El Perú es hoy una democracia más o menos estable. Sin embargo, los avances socioeconómicos no son aún suficientes para esperar una consolidación democrática en el corto plazo. Seguimos siendo un país enormemente desigual y esa es la gran tarea pendiente de nuestras instituciones económicas. Desde el punto de vista de la democracia, el problema de las desigualdades económicas es que estas están, casi ineludiblemente, correlacionadas con las desigualdades políticas. Seguimos muy lejos de ser una república que pueda garantizar oportunidades mínimas para todos. Y en el caso de algunas comunidades, como la LGBT, la igualdad ante la ley sigue notoria y dolorosamente ausente.

El politólogo argentino Guillermo O’Donnell decía que se puede hablar de una democracia consolidada cuando esta es la única alternativa para las élites y la mayoría de los ciudadanos. Nuestra precaria democracia no ha logrado conquistar aún el corazón de sus ciudadanos. Para casi la mitad de los peruanos, la democracia no es aún la forma preferida de regir el país. Y lo peor es que desde 1995 –a mediados de la década autoritaria– no hemos hecho grandes avances. En ese año el 52% de los peruanos –según el Latinobarómetro– decía que la democracia era la mejor forma de gobierno. En el 2016, ese porcentaje era solo un punto más alto. Esto no sorprende dado que solo el 24% de los peruanos está satisfecho con el funcionamiento de la democracia.

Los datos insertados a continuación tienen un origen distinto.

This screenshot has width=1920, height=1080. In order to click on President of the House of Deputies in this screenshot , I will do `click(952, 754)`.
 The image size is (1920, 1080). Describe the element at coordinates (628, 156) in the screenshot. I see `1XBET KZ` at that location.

La gran tarea pendiente sigue siendo el frente institucional. Si los ciudadanos no terminan de establecer un vínculo con el régimen democrático es porque, para muchos, su relación con el Estado es una de constante frustración. A eso se suma el espectáculo de la política. Tras el desembarco del fujimorismo, los partidos no lograron recomponerse y la política del personalismo –junto con la informalidad y la improvisación– se ha convertido en el modus operandi de nuestras precarias organizaciones. No hay perspectivas de que esto mejore. En el nivel subnacional, el panorama es aún más crítico. La descentralización puesta en marcha en el 2002 ha estado acompañada, en muchos casos, de un autoritarismo a nivel regional. El caso de ‘La Centralita’ en Áncash es solo el ejemplo más visible.


¿Cómo salimos del entrampamiento? ¿Cómo pasamos de una democracia estable pero de baja calidad, a una consolidada y más robusta? Es difícil imaginar un nuevo salto adelante sin consensos mínimos sobre la desigualdad y sin una agenda de reformas que cambie de una buena vez la naturaleza del Estado. Lamentablemente, esos consensos siguen lejos. Un ejemplo: cuando finalmente teníamos un ministro de Educación que mostraba avances importantes en el sector, la oposición legislativa no tuvo mejor idea que censurarlo. Pues bien, resulta que en el centro del debate sobre la desigualdad, está justamente el acceso a una educación de calidad. ¿Es tan difícil alcanzar esos consensos mínimos?